Testing must prove the local pipeline works end to end.

Unit tests:

  • GitHub payload normalization
  • bot-comment filtering
  • summary prompt output parsing
  • cosine similarity scoring
  • cluster graph construction

Integration tests:

  • SQLite migrations
  • GitHub pagination and checkpoint resume
  • summarization and embedding job orchestration with mocked providers
  • OpenSearch indexing and query behavior behind an interface

Smoke tests:

  • GitHub auth with real token
  • OpenAI auth with real key
  • optional OpenSearch local connectivity

Golden tests:

  • clustering on a fixed fixture corpus
  • hybrid search ranking on known examples

Risks And Mitigations

  • GitHub timeline data can be uneven. Mitigation: treat raw issue/PR bodies and comments as the primary truth.
  • Bot noise can drown similarity. Mitigation: aggressive author filtering and normalization.
  • Summaries can over-compress. Mitigation: keep raw source excerpts and allow re-embedding from adjusted prompts.
  • OpenSearch can add unnecessary complexity.
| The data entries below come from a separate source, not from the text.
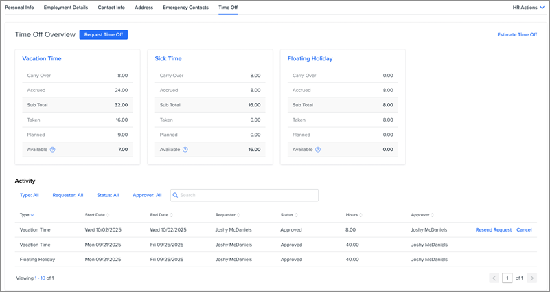This screenshot has width=550, height=292.
Task: Click help icon beside Floating Holiday Available
Action: (x=317, y=150)
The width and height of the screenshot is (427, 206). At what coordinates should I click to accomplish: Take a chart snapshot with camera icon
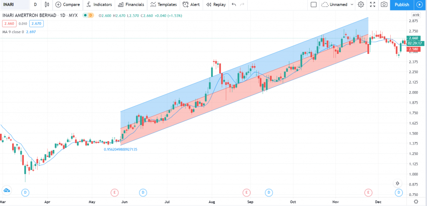[x=384, y=5]
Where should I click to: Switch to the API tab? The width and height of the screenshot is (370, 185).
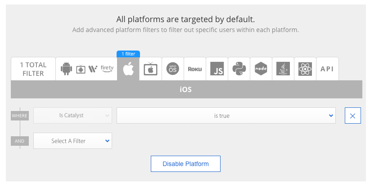(327, 69)
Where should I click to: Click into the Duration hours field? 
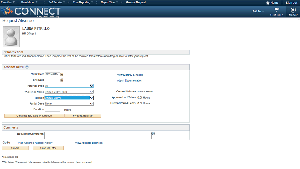point(53,109)

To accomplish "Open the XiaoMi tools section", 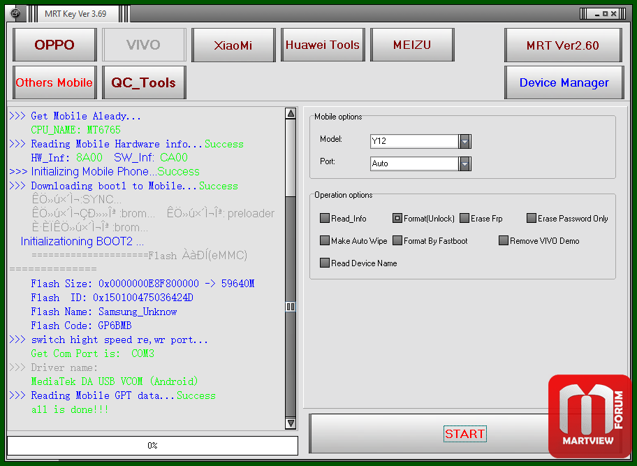I will click(233, 45).
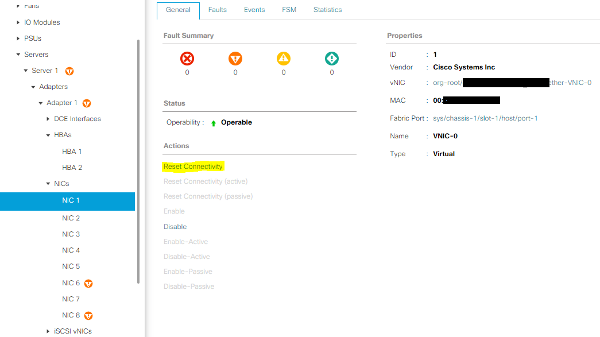Click the highlighted Reset Connectivity action
The image size is (600, 337).
click(x=193, y=166)
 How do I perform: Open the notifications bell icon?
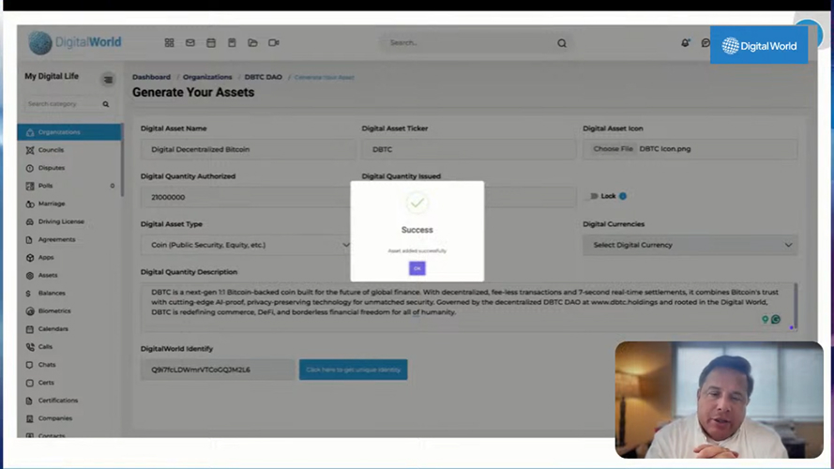click(685, 43)
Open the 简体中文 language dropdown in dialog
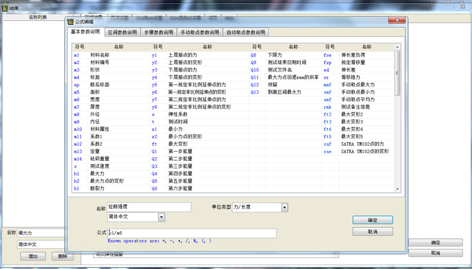Screen dimensions: 472x269 coord(162,217)
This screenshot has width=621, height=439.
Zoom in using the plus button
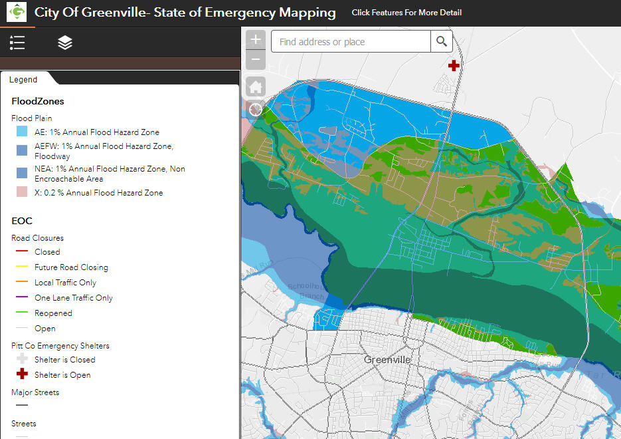tap(255, 39)
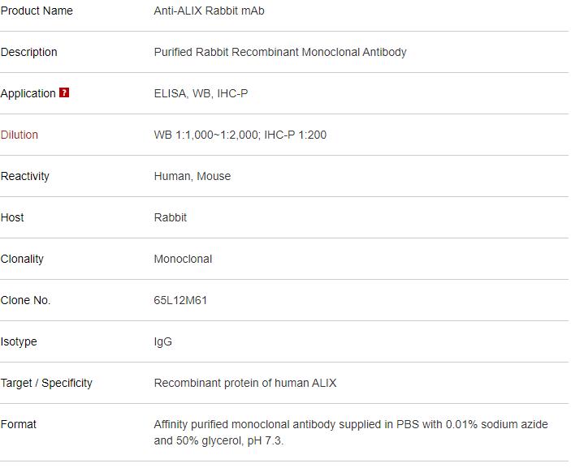
Task: Click the Human, Mouse reactivity value
Action: (x=192, y=176)
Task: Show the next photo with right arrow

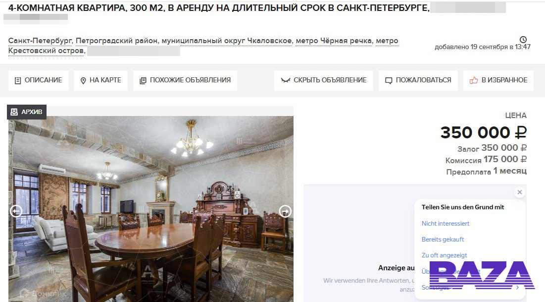Action: (x=285, y=211)
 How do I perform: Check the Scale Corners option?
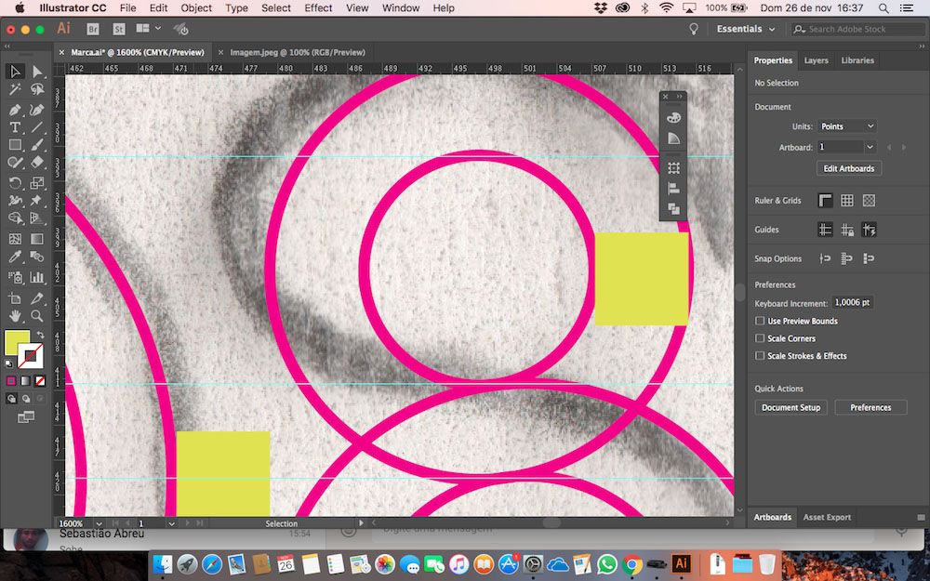760,338
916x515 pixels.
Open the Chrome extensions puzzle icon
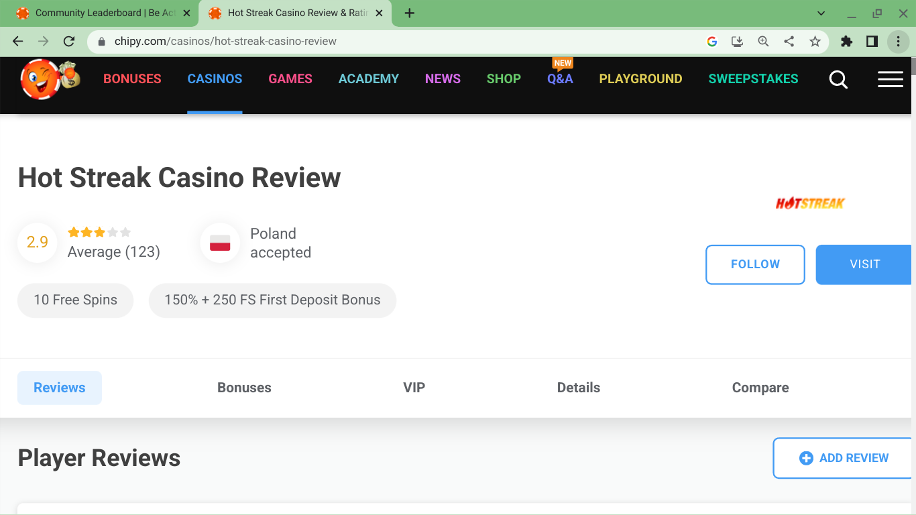pos(846,42)
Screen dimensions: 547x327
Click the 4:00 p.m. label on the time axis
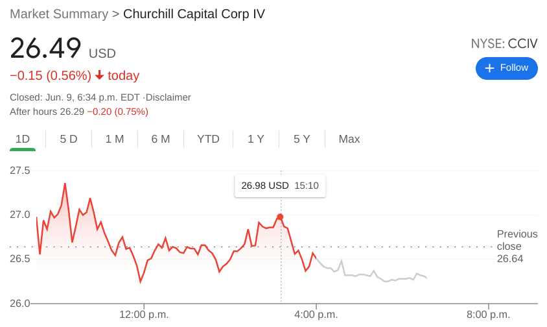pos(316,315)
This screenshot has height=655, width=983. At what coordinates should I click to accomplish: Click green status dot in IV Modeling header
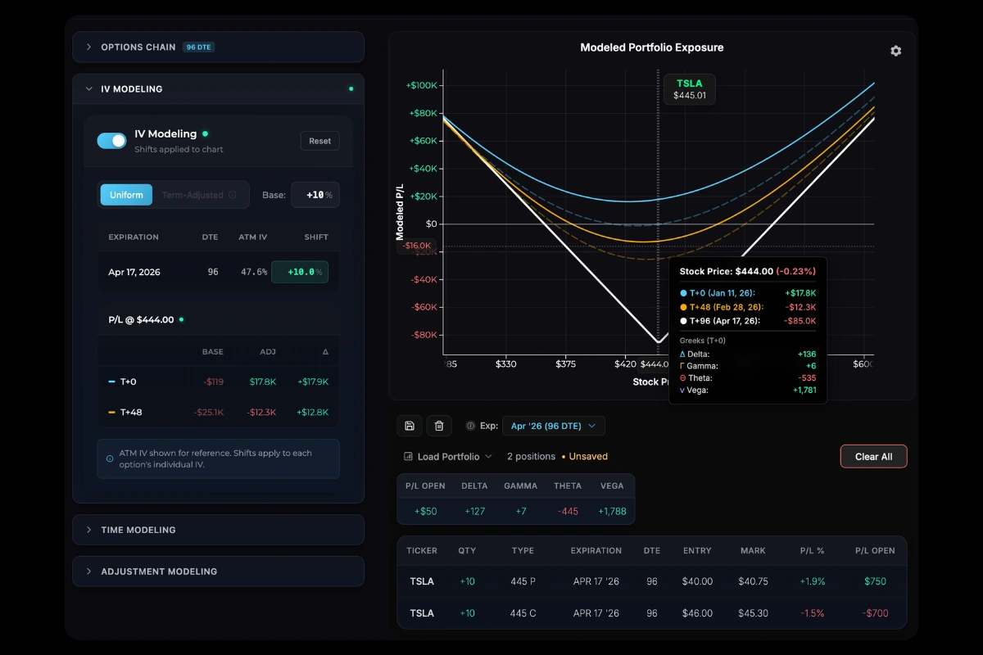pyautogui.click(x=351, y=88)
Mitigation: make it optional and keep SQLite exact search as the baseline.
  • JVM or native vector backends can overcomplicate local setup on low-memory machines. Mitigation: keep exact local search as the primary path and postpone service-backed ANN.
  • Cluster thresholds will need tuning. Mitigation: persist neighbor edges and inspect false positives directly in the UI.

Immediate Recommendation

Build V1 in this order:

  1. TypeScript workspace scaffold
  2. GitHub sync into SQLite
  3. summary generation
  4. exact vector search in process
  5. clustering
  6. API + UI
  7. optional OpenSearch backend

That gets to useful maintainer value fastest while keeping the architecture clean enough to scale later.